EXERCISE INSTRUCTIONS: Please reproduce verbatim the lines below, from the first through the one with "Open the chat bubble".

(DATASET CONTENT Opens)

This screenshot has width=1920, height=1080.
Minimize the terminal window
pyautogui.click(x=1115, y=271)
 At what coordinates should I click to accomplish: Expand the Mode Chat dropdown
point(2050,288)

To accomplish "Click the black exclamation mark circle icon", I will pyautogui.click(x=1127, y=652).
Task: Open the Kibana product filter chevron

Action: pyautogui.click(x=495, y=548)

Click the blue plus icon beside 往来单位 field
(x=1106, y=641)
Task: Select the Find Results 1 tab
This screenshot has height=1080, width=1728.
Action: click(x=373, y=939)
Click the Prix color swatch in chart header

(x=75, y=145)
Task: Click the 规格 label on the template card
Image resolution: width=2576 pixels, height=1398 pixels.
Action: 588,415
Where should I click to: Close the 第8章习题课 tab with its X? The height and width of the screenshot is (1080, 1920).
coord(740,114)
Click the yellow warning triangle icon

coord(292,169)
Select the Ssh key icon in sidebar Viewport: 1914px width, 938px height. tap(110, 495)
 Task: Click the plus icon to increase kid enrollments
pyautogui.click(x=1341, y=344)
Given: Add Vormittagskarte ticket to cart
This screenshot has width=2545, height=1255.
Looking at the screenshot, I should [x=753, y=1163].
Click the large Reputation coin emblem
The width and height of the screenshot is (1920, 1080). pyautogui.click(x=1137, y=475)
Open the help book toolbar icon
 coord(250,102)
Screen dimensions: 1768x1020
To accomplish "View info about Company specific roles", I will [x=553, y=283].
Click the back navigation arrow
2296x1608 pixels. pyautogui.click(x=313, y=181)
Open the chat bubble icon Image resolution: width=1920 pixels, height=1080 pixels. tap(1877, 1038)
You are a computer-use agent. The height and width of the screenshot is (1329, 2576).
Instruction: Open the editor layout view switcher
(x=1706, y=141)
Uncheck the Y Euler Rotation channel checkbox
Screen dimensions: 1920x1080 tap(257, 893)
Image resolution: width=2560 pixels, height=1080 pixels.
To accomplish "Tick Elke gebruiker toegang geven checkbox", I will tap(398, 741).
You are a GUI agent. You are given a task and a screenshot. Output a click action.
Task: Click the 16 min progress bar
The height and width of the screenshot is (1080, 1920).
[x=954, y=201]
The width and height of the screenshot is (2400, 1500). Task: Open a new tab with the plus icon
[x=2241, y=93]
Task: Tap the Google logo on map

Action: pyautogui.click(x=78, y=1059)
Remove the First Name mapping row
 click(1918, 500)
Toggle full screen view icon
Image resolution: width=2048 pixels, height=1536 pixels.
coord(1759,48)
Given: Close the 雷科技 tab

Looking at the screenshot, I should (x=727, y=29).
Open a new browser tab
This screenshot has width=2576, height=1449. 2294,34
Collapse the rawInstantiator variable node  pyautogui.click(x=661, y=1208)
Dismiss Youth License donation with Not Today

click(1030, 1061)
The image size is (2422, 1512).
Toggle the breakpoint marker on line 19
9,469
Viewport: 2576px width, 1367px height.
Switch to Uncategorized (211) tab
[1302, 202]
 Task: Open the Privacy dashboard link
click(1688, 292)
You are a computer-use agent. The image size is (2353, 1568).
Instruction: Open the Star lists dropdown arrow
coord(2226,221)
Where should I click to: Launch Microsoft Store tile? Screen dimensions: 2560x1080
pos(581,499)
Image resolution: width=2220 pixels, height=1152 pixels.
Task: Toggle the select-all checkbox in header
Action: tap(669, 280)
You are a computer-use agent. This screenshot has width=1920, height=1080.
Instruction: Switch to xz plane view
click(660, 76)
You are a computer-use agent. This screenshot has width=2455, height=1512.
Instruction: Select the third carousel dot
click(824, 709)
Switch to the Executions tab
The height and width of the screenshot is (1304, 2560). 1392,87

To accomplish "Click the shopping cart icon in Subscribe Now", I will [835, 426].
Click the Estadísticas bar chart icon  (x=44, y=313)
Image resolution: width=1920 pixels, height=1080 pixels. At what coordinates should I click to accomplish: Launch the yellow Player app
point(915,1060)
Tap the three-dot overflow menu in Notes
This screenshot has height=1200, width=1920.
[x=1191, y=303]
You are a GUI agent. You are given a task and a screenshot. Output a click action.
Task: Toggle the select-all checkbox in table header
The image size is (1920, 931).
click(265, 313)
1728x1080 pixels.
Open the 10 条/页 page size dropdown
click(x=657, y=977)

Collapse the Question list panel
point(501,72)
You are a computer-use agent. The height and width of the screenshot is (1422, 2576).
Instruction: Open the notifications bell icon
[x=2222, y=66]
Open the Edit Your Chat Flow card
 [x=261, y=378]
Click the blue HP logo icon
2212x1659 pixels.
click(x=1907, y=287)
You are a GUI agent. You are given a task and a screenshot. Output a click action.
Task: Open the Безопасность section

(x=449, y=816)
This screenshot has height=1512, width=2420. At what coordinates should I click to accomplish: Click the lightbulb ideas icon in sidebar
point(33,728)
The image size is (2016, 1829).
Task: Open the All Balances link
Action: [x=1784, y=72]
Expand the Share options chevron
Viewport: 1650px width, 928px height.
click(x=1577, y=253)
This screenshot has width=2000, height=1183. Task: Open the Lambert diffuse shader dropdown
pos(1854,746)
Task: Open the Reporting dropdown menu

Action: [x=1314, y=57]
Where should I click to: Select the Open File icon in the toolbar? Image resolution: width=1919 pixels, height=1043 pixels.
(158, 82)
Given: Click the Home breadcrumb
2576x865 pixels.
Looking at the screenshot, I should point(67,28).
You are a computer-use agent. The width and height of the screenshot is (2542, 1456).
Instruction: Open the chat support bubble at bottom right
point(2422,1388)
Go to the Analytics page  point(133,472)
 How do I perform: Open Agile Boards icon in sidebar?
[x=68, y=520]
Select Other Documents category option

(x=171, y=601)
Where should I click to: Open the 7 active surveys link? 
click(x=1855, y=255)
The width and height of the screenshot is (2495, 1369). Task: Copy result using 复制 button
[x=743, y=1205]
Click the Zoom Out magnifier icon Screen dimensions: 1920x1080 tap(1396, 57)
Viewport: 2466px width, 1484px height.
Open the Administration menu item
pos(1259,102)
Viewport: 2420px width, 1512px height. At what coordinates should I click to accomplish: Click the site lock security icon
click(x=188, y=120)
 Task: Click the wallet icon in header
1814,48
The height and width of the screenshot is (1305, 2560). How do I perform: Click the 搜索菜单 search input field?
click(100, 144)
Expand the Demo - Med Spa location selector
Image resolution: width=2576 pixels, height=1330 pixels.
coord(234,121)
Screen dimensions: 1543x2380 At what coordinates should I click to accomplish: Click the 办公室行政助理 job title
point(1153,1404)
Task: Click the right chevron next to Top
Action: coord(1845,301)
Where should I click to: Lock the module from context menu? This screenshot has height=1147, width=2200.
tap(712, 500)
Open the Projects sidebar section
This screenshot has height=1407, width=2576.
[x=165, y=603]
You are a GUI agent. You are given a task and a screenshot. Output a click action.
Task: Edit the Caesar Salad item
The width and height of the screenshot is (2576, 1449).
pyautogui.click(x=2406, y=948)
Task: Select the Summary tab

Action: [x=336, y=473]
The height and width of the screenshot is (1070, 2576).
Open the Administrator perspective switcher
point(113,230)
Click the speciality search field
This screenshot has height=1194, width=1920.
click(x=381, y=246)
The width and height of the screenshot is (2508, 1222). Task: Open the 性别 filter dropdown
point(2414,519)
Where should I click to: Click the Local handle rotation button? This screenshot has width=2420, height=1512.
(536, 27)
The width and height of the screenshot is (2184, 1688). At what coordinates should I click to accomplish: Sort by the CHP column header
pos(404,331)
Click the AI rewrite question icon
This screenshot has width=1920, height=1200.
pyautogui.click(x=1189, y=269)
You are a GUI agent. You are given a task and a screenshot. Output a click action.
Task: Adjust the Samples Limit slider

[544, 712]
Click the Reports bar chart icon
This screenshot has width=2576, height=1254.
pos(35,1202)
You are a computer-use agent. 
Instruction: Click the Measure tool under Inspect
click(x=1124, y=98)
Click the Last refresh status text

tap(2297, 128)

(DATASET CONTENT Closes)

EXERCISE ANSWER:
This screenshot has width=1920, height=1080.
Minimize the terminal window
pyautogui.click(x=1115, y=271)
 At what coordinates should I click to accomplish: Expand the Mode Chat dropdown
point(2050,288)

To accomplish "Click the black exclamation mark circle icon", I will pyautogui.click(x=1127, y=652).
Task: Open the Kibana product filter chevron

Action: pyautogui.click(x=495, y=548)

Click the blue plus icon beside 往来单位 field
(x=1106, y=641)
Task: Select the Find Results 1 tab
This screenshot has height=1080, width=1728.
Action: click(x=373, y=939)
Click the Prix color swatch in chart header

(x=75, y=145)
Task: Click the 规格 label on the template card
Image resolution: width=2576 pixels, height=1398 pixels.
Action: 588,415
Where should I click to: Close the 第8章习题课 tab with its X? The height and width of the screenshot is (1080, 1920).
coord(740,114)
Click the yellow warning triangle icon

coord(292,169)
Select the Ssh key icon in sidebar Viewport: 1914px width, 938px height. tap(110, 495)
 Task: Click the plus icon to increase kid enrollments
pyautogui.click(x=1341, y=344)
Given: Add Vormittagskarte ticket to cart
This screenshot has width=2545, height=1255.
Looking at the screenshot, I should [x=753, y=1163].
Click the large Reputation coin emblem
The width and height of the screenshot is (1920, 1080). pyautogui.click(x=1137, y=475)
Open the help book toolbar icon
 coord(250,102)
Screen dimensions: 1768x1020
To accomplish "View info about Company specific roles", I will [x=553, y=283].
Click the back navigation arrow
2296x1608 pixels. pyautogui.click(x=313, y=181)
Open the chat bubble icon Image resolution: width=1920 pixels, height=1080 pixels. tap(1877, 1038)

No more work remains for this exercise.